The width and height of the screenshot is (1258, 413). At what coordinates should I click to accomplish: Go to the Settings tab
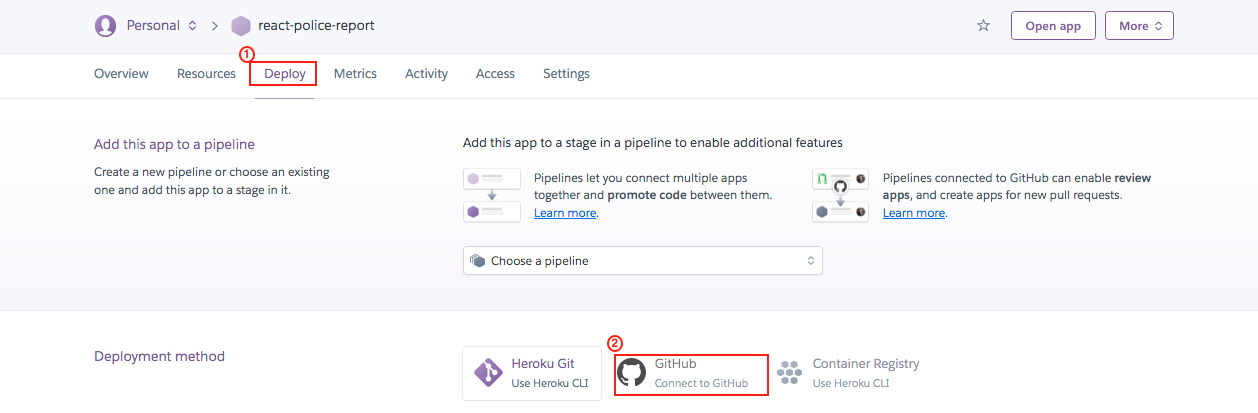coord(566,74)
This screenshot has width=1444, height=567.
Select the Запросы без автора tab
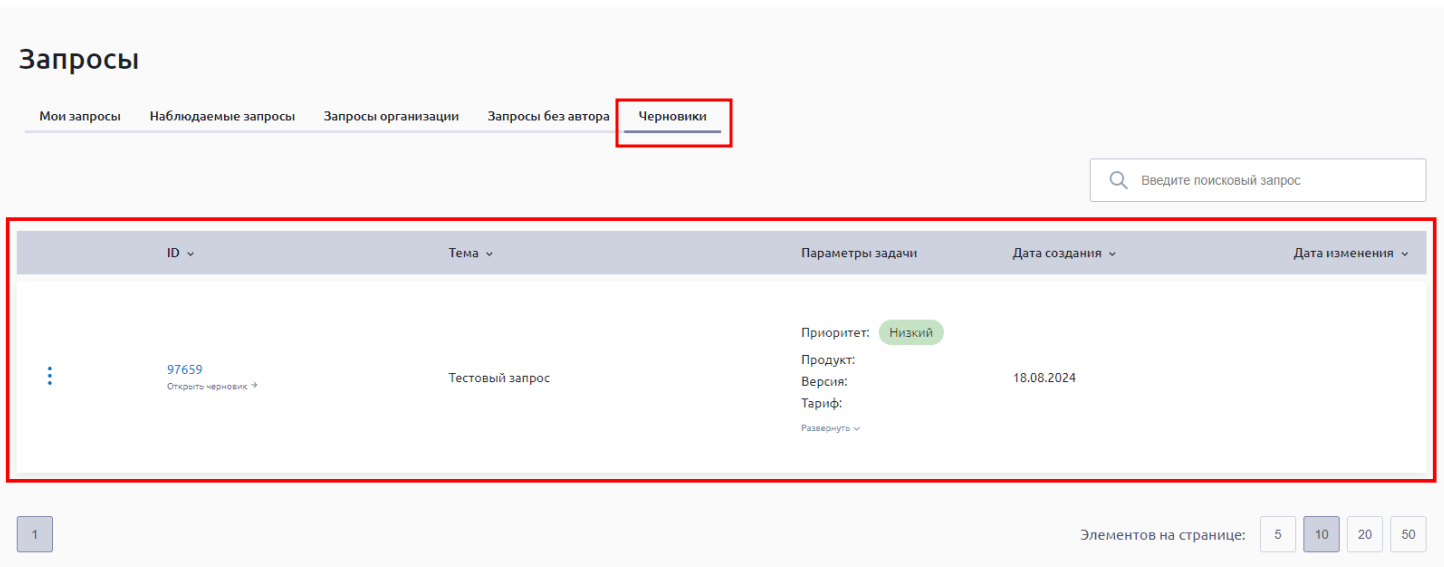coord(548,116)
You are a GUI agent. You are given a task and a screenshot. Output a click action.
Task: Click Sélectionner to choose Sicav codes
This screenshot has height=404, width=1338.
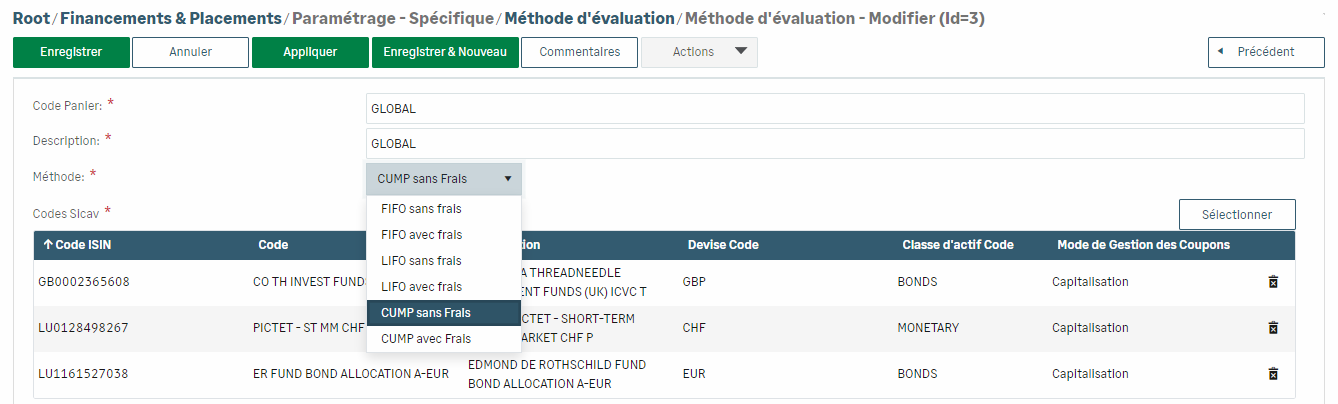click(x=1236, y=214)
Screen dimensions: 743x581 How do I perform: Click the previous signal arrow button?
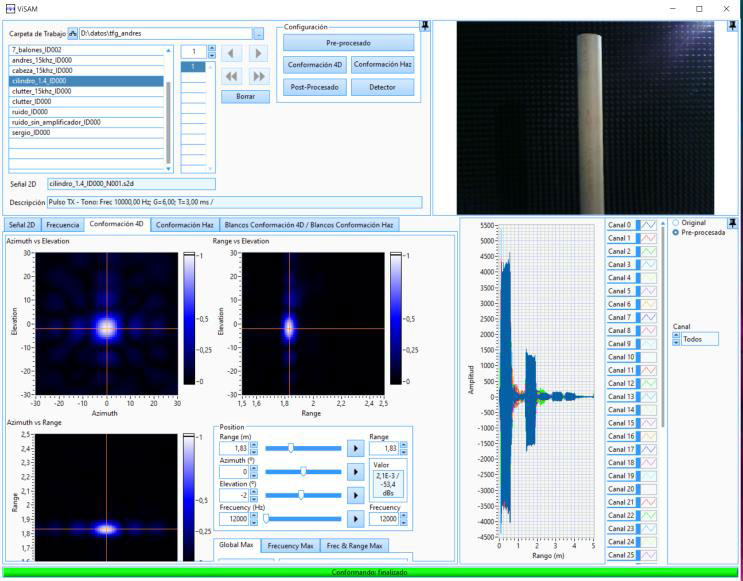point(232,53)
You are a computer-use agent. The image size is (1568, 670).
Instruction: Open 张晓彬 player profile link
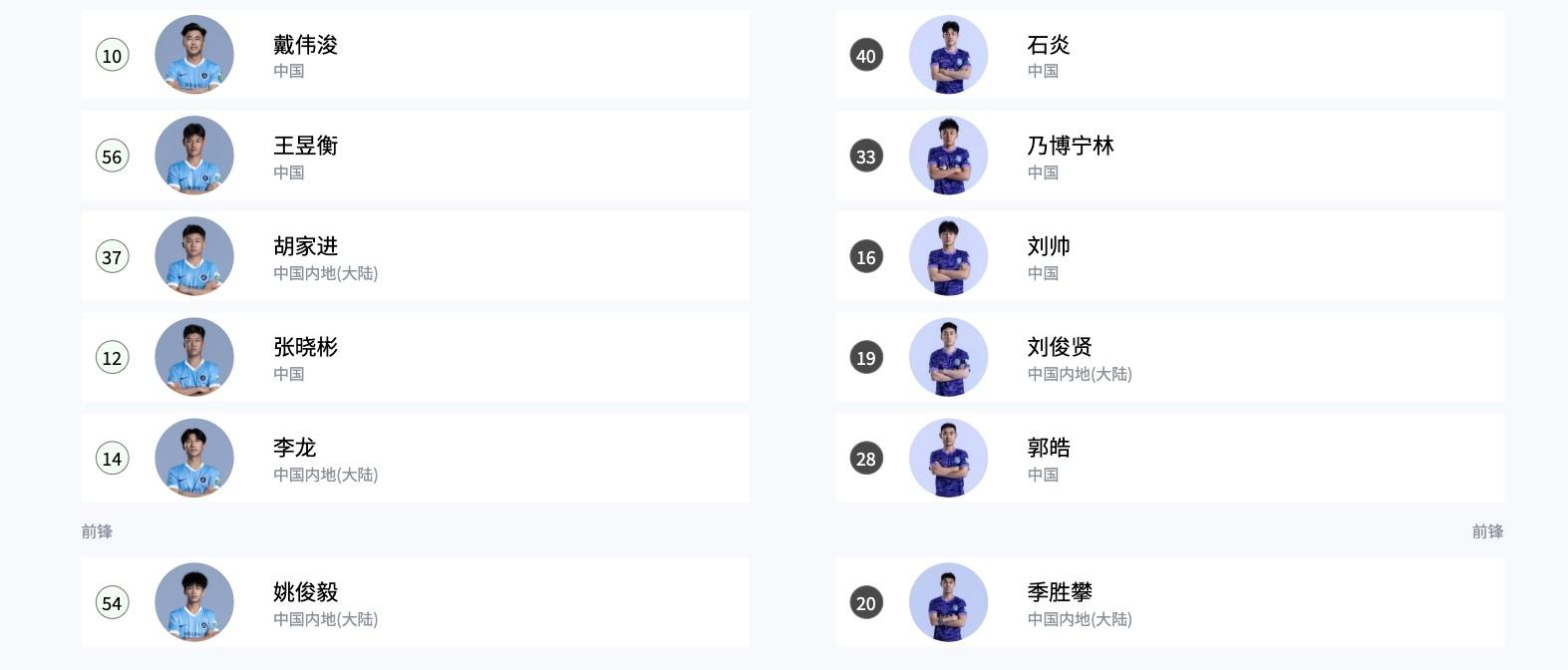306,347
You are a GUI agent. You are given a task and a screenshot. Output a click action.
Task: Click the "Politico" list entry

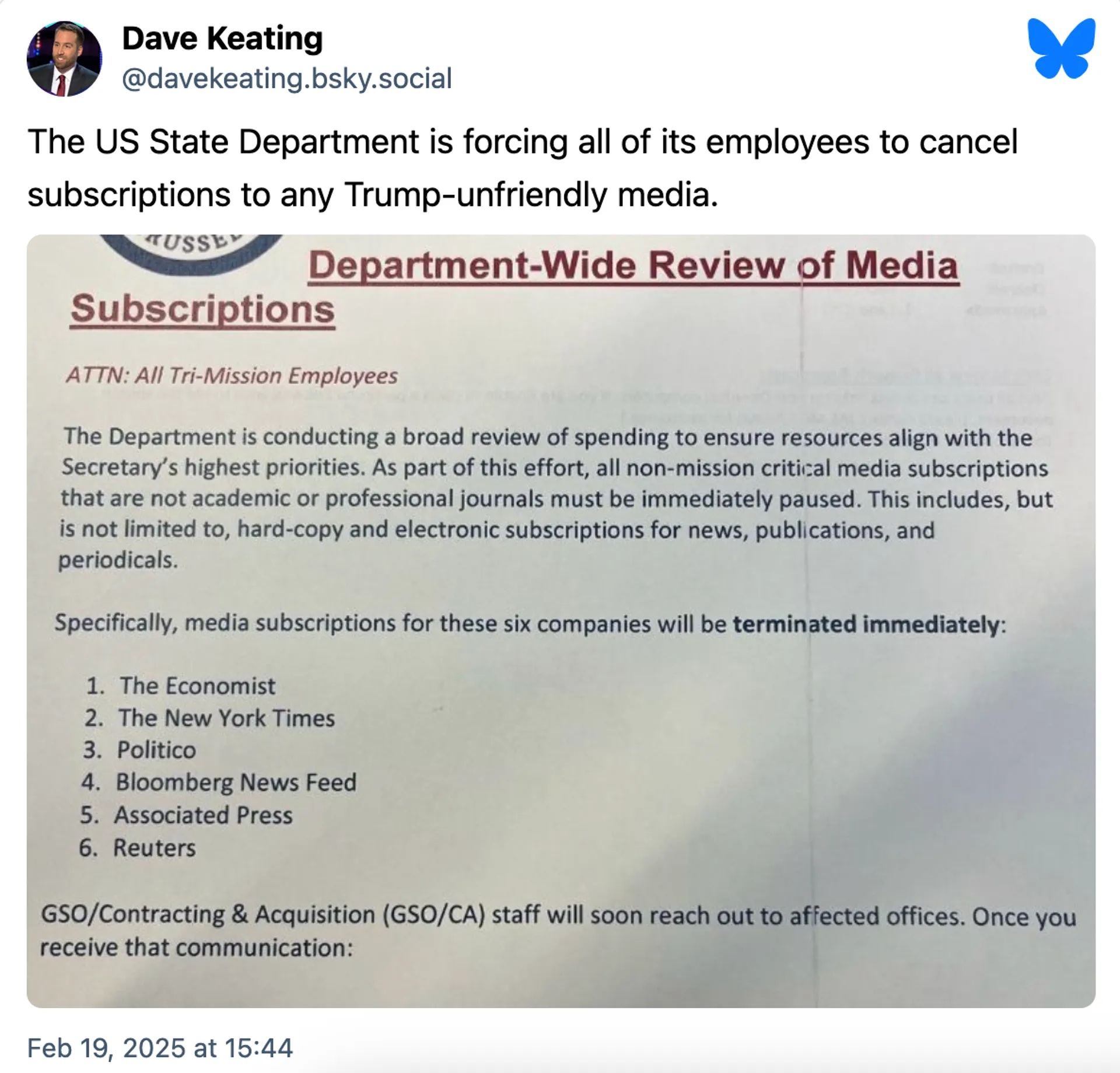pos(156,750)
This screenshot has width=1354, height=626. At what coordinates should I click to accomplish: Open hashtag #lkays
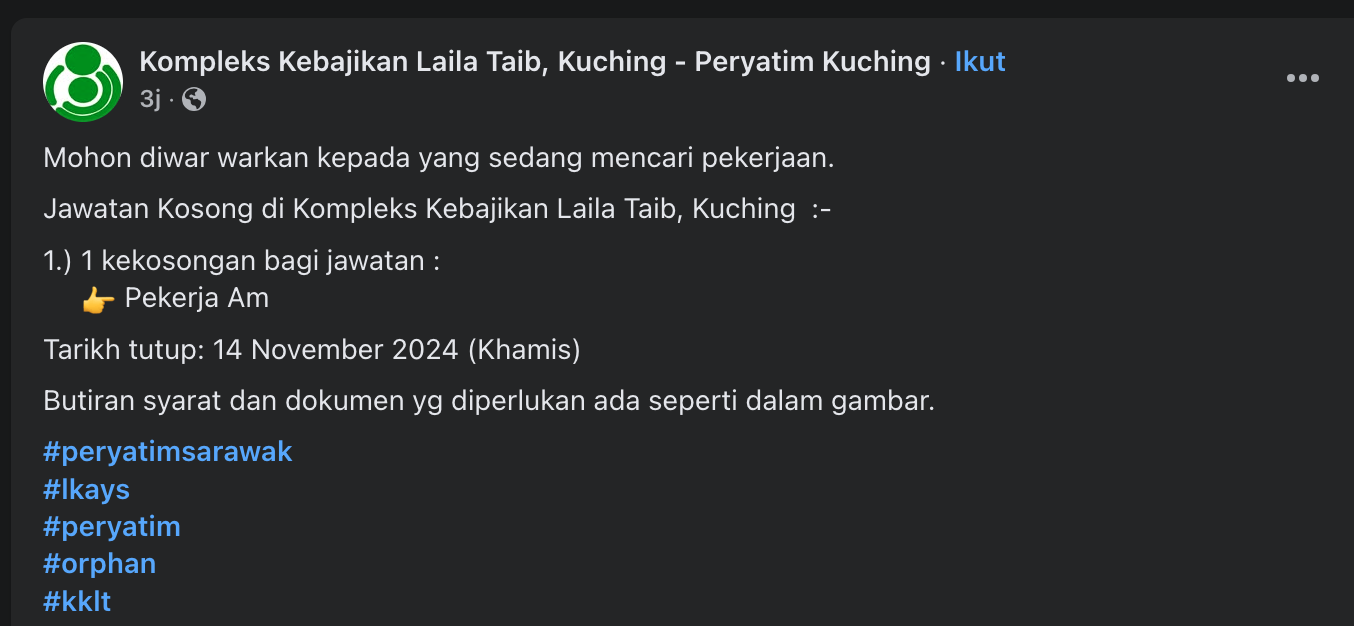pyautogui.click(x=87, y=489)
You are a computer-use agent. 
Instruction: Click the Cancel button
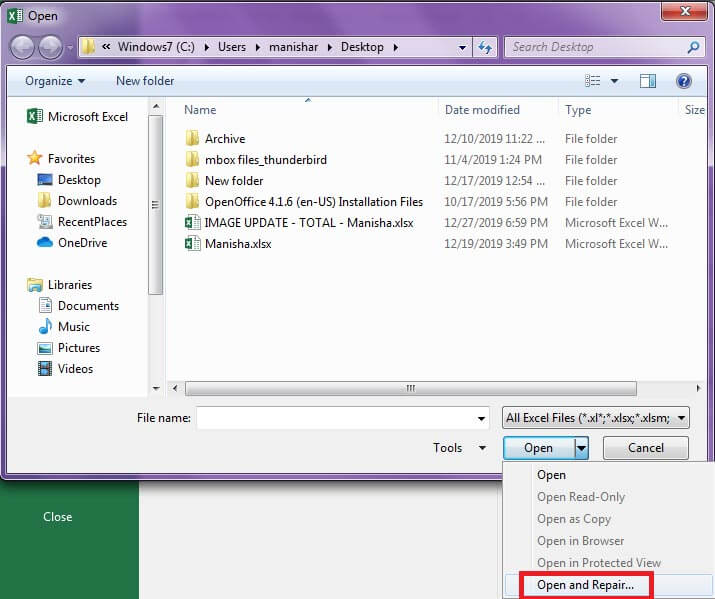point(646,448)
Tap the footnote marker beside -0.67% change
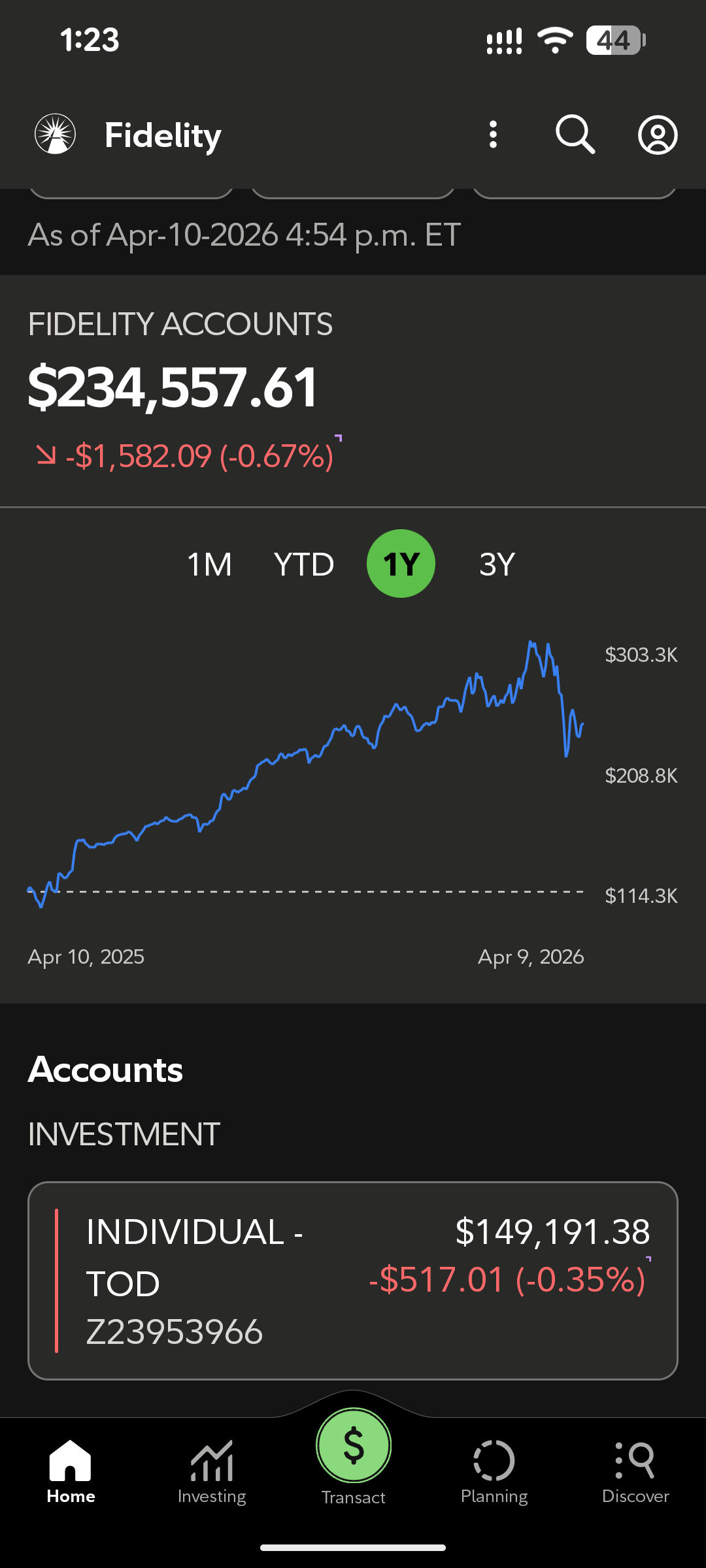 pyautogui.click(x=339, y=437)
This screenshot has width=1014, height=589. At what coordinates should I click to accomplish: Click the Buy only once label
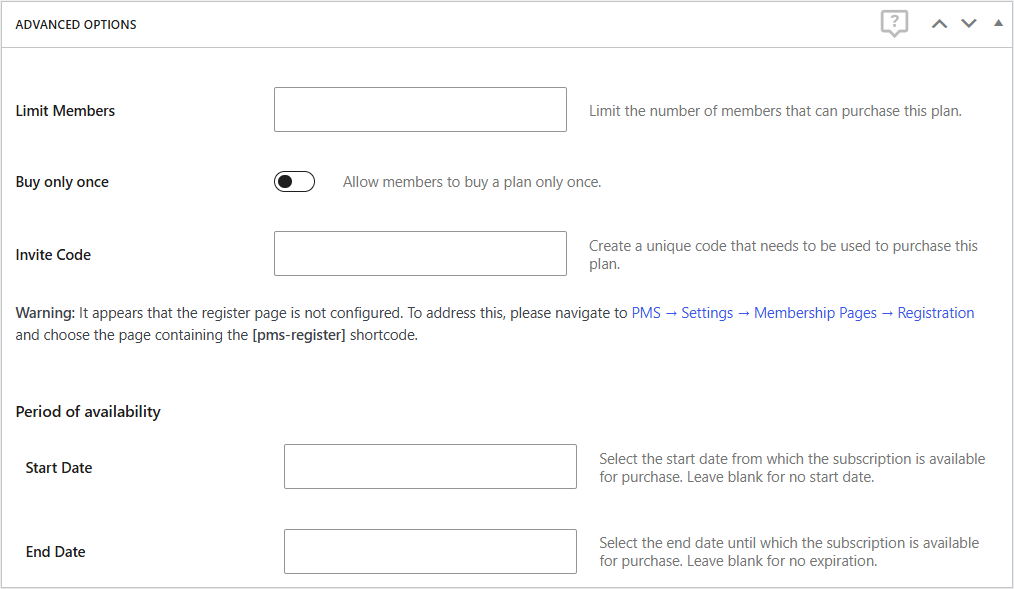pos(61,181)
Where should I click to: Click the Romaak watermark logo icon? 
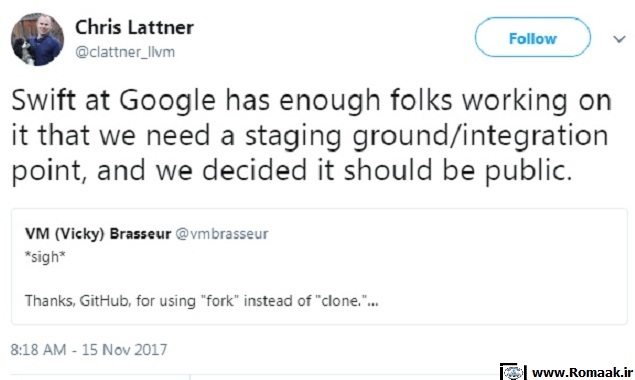(514, 371)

- - - - - - -

Task details: Extract the text of all the records above verbatim, excluding pictures.

Answer box:
The width and height of the screenshot is (1258, 413). At what coordinates should I click to accomplish: Go to the Settings tab
coord(566,74)
This screenshot has width=1444, height=567.
Select the Запросы без автора tab
coord(548,116)
You are a GUI agent. You are given a task and a screenshot. Output a click action.
Task: Click Sélectionner to choose Sicav codes
This screenshot has height=404, width=1338.
click(x=1236, y=214)
Screen dimensions: 743x581 How do I perform: Click the previous signal arrow button?
point(232,53)
You are a computer-use agent. The image size is (1568, 670).
Instruction: Open 张晓彬 player profile link
306,347
You are a GUI agent. You are given a task and a screenshot. Output a click action.
Task: Click the "Politico" list entry

pos(156,750)
This screenshot has width=1354, height=626. At what coordinates should I click to accomplish: Open hashtag #lkays
pyautogui.click(x=87, y=489)
You are a computer-use agent. 
Instruction: Click the Cancel button
point(646,448)
Tap the footnote marker beside -0.67% change
 pyautogui.click(x=339, y=437)
This screenshot has width=1014, height=589. At what coordinates should I click to accomplish: Click the Buy only once label
pos(61,181)
Where should I click to: Click the Romaak watermark logo icon? 
(514, 371)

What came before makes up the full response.